By the time deputies in West Virginia found Freshwaters in 1975, Gerald Ford was president, Watergate conspirators were headed to prison, and Bill Gates was co-founding an upstart company called Microsoft.
But the fugitive wasn’t in custody for long. He was released after West Virginia’s governor refused to extradite him, and he soon went into hiding.
Freshwaters’ 56 years of freedom ended at a remote Melbourne trailer Monday when officials with the U.S. Marshals Service and the Brevard County Sheriff’s Office showed up with an old mug shot.
“We showed him the picture and said, ‘Hey, have you seen this guy?’ and he looked at it and said, ‘Not in a very long time,’” said Maj.

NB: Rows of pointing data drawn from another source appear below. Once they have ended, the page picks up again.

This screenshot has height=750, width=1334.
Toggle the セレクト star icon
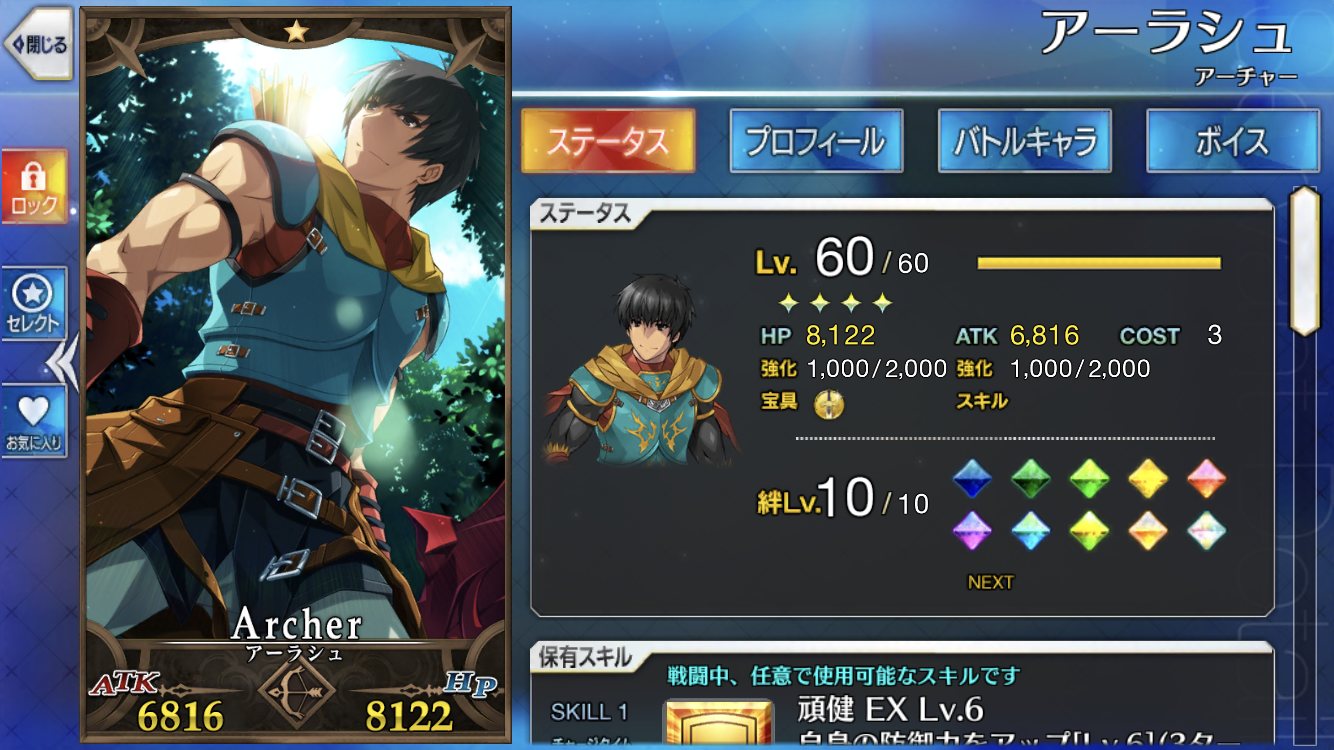[x=35, y=303]
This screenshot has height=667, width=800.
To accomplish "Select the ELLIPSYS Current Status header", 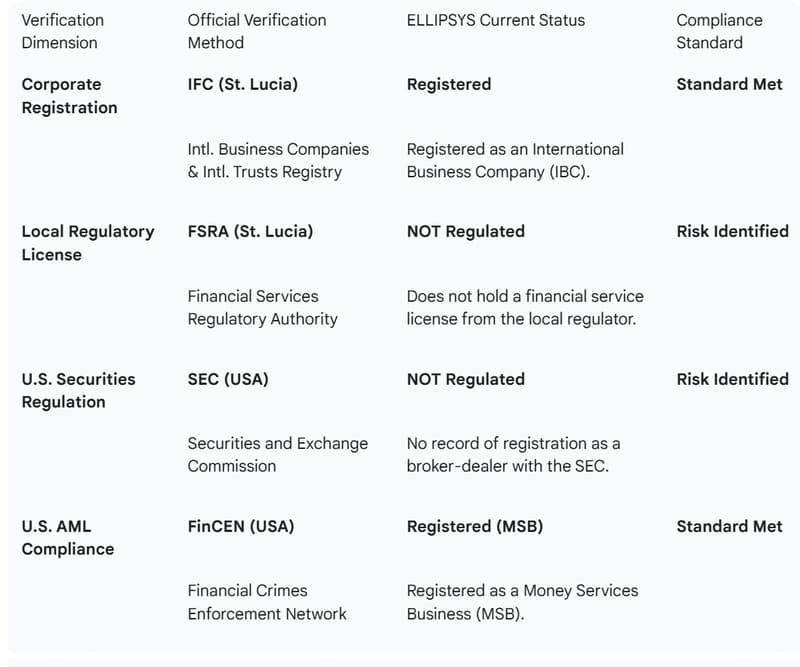I will coord(495,20).
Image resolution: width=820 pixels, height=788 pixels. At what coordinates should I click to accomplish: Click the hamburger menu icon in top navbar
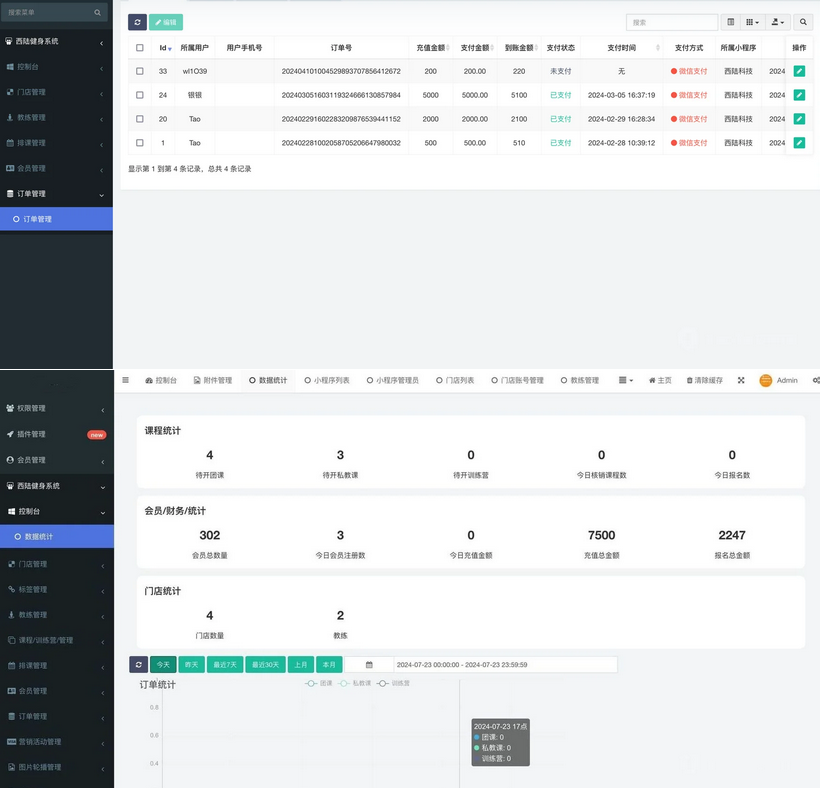125,380
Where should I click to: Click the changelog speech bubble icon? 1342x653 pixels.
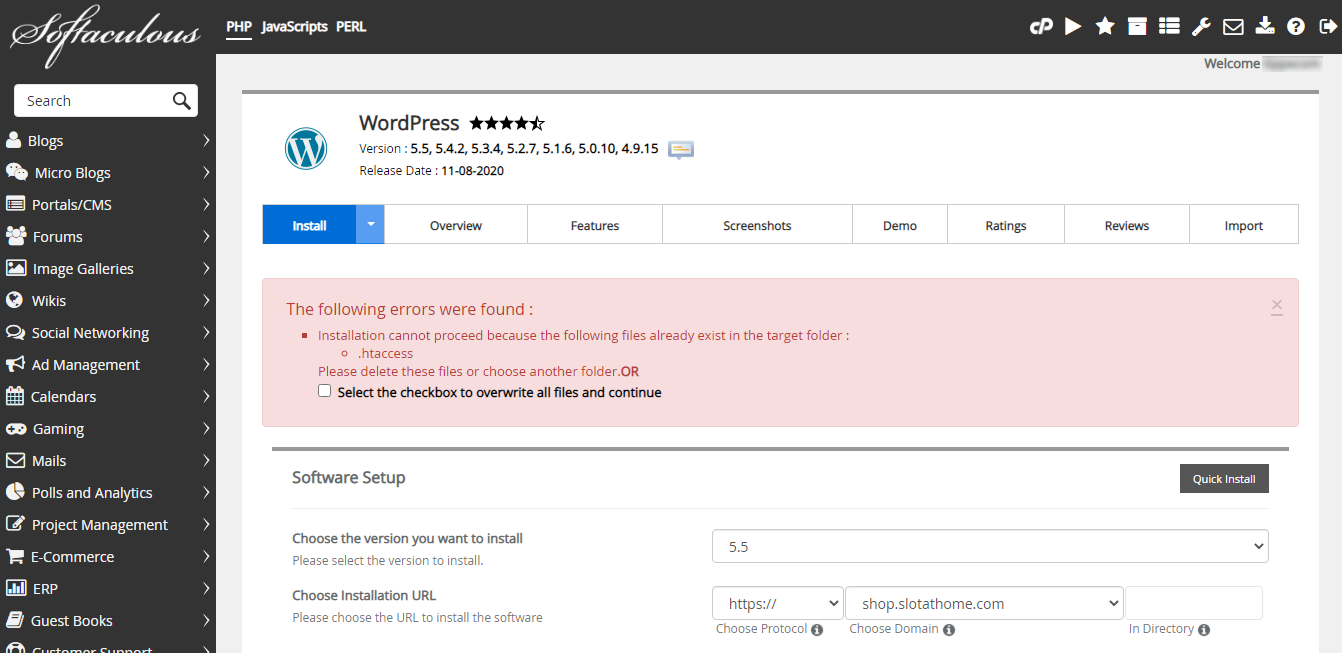(681, 149)
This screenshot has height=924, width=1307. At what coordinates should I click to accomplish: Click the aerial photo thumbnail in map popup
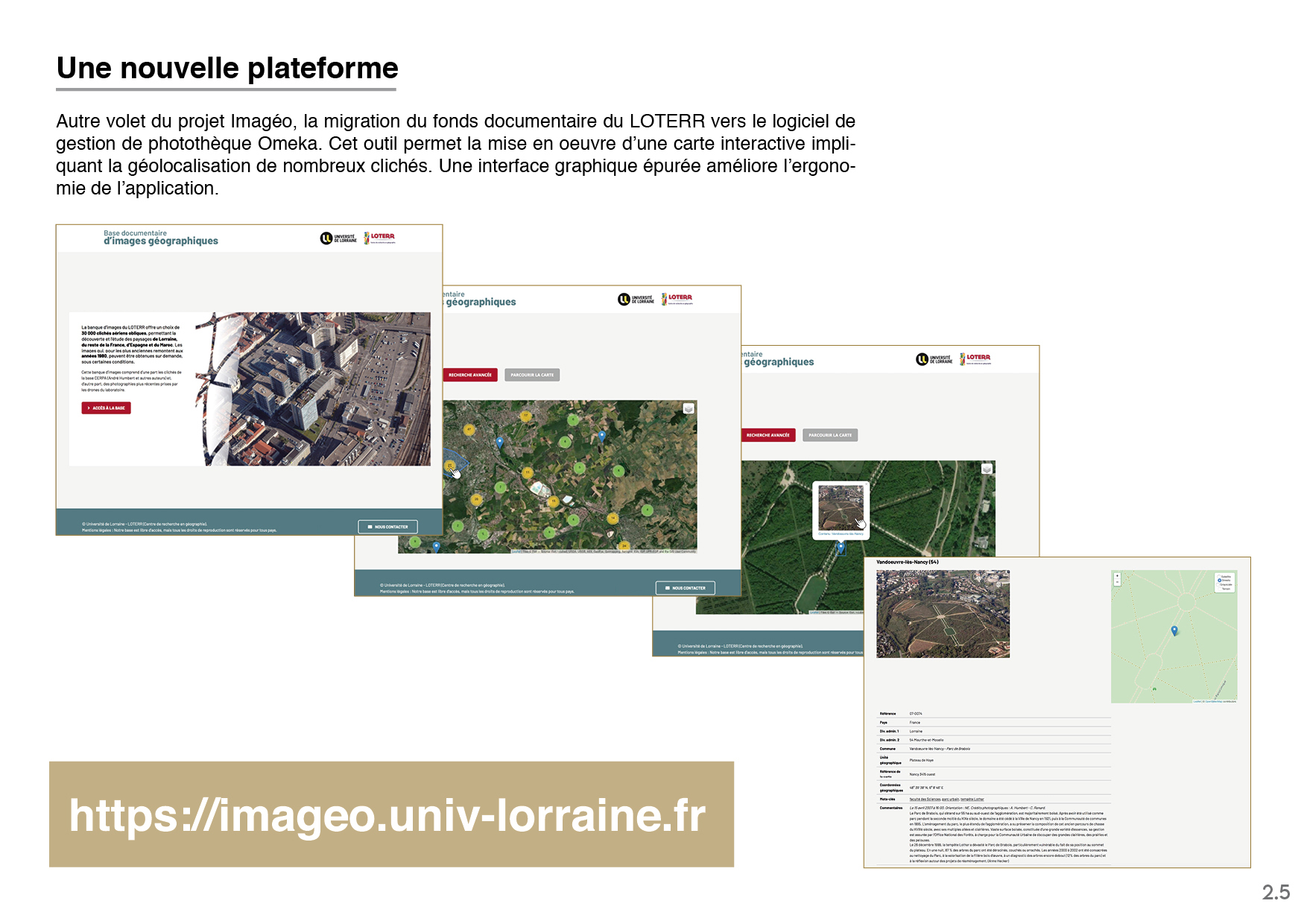click(x=840, y=507)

Tod Goodyear with the Sheriff ’s Office.
Freshwaters, 79, had been living under a fake name: William H. Cox.
Freshwaters was arrested as a 21-year-old in Akron, Ohio, after a fatal auto-pedestrian accident in 1957 that led to manslaughter charges. He pleaded guilty and received five years’ probation.
In 1959, he got up to 20 years in prison for violating the terms of his probation. After spending seven months at the Ohio State Reformatory in Mansfield — where “The Shawshank Redemption” was filmed — Freshwaters was transferred to a lower-security prison. He escaped from the Sandusky Honor Farm in September 1959 and forged a new life.
A U.S. Marshals coldcase unit took on the case when it was created three months ago.